Fayette coroner files report
Fayette County Coroner Dr. Phillip E. Reilly reported no homicides and four suicides in Fayette County during February and March combined. Reilly also reported three deaths during those months resulting from drug overdoses. Two other accidental deaths, one from a fall with compression, one from hypothermia, were also reported during that span.
He reported two fatalities from vehicle accidents, one from a single vehicle accident, the other from a two-vehicle accident in his report.
Reilly listed 21 natural deaths in February and March, 18 from heart disease and other heart-related conditions and three from hypovolemic, hemmorhagic shock.
During the two months, Reilly’s office conducted 11 autopsies, for Sue Verbeten, Peter Sciullo Jr., William Loveridge, Lee VanSickle, Charles Stafford, Lana Crawford, John Locke Sr., Jeffrey Dunaway, Andrea Strizak, Johanna Rice and Gerald Kremposky.
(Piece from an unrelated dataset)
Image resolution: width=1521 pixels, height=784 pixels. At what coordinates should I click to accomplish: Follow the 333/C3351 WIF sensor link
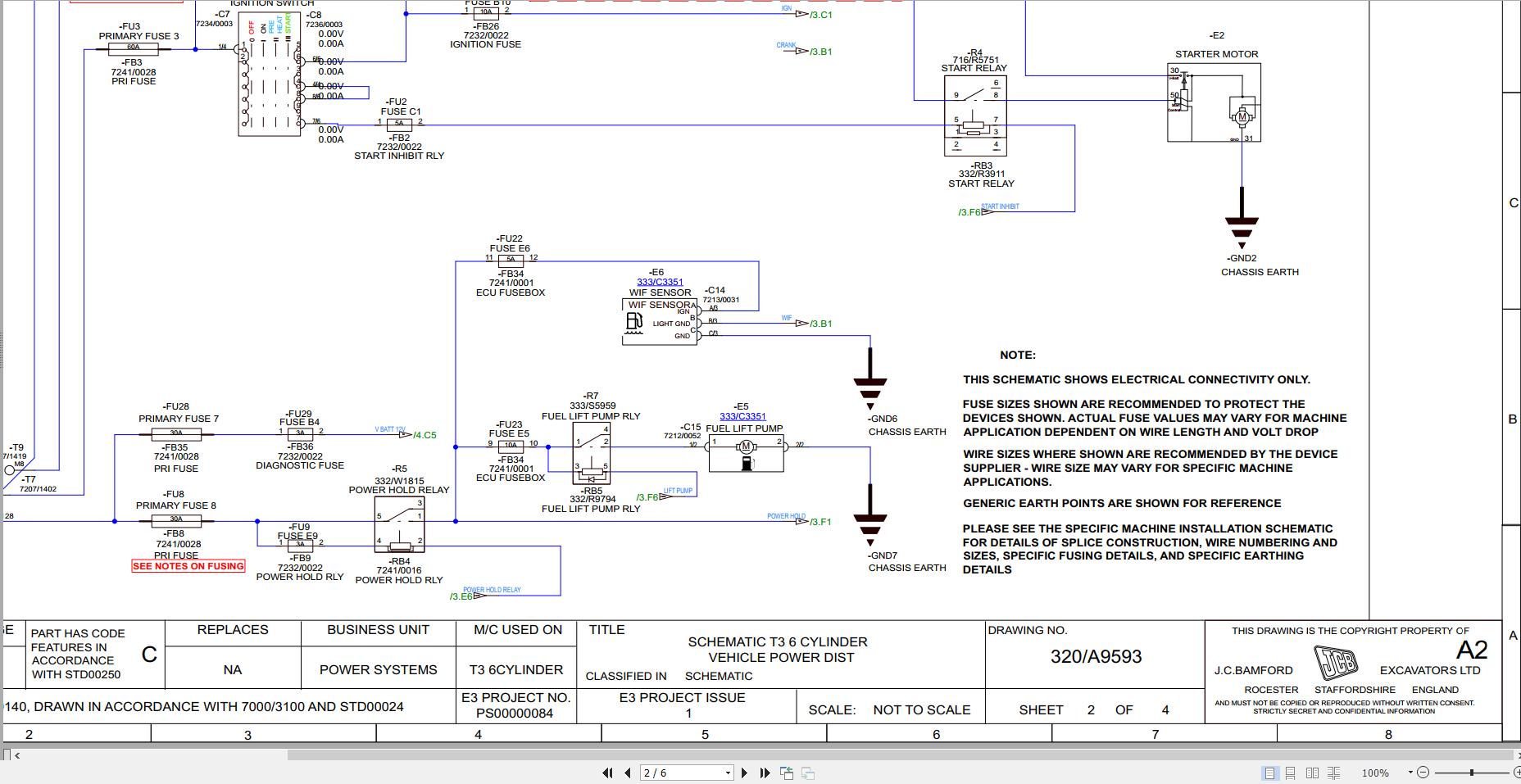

Reilly also held five inquests during the two-month period, into the deaths of Dustin Kenney, Jonathan Michael King, William Martelli, Duane Bodkin and Jeffrey and Mary Lou Adams.
The coroner’s office holds inquests monthly.
The process employs six jurors, plus, generally, two alternates who hear the facts surrounding all unnatural deaths and determine the cause and manner of each death. Reilly is the only coroner in the state to hold inquests regularly.
The total cost for the inquests was $215.86.
Regionally, the office investigated 12 deaths in Uniontown, three each in Point Marion and Wharton Township, two in Connellsville and one each in Masontown, Perryopolis, Vanderbilt Borough and German, Jefferson, Georges, Redstone, Nicholson, South Union, North Union, Upper Tyrone and Menallen townships.
In a special note, the office investigated another 50 deaths in January that were natural in cause. Those certificates were referred to the family physician for the purpose of accuracy and completeness. Because the deaths were natural, the coroner’s office did not investigate them further.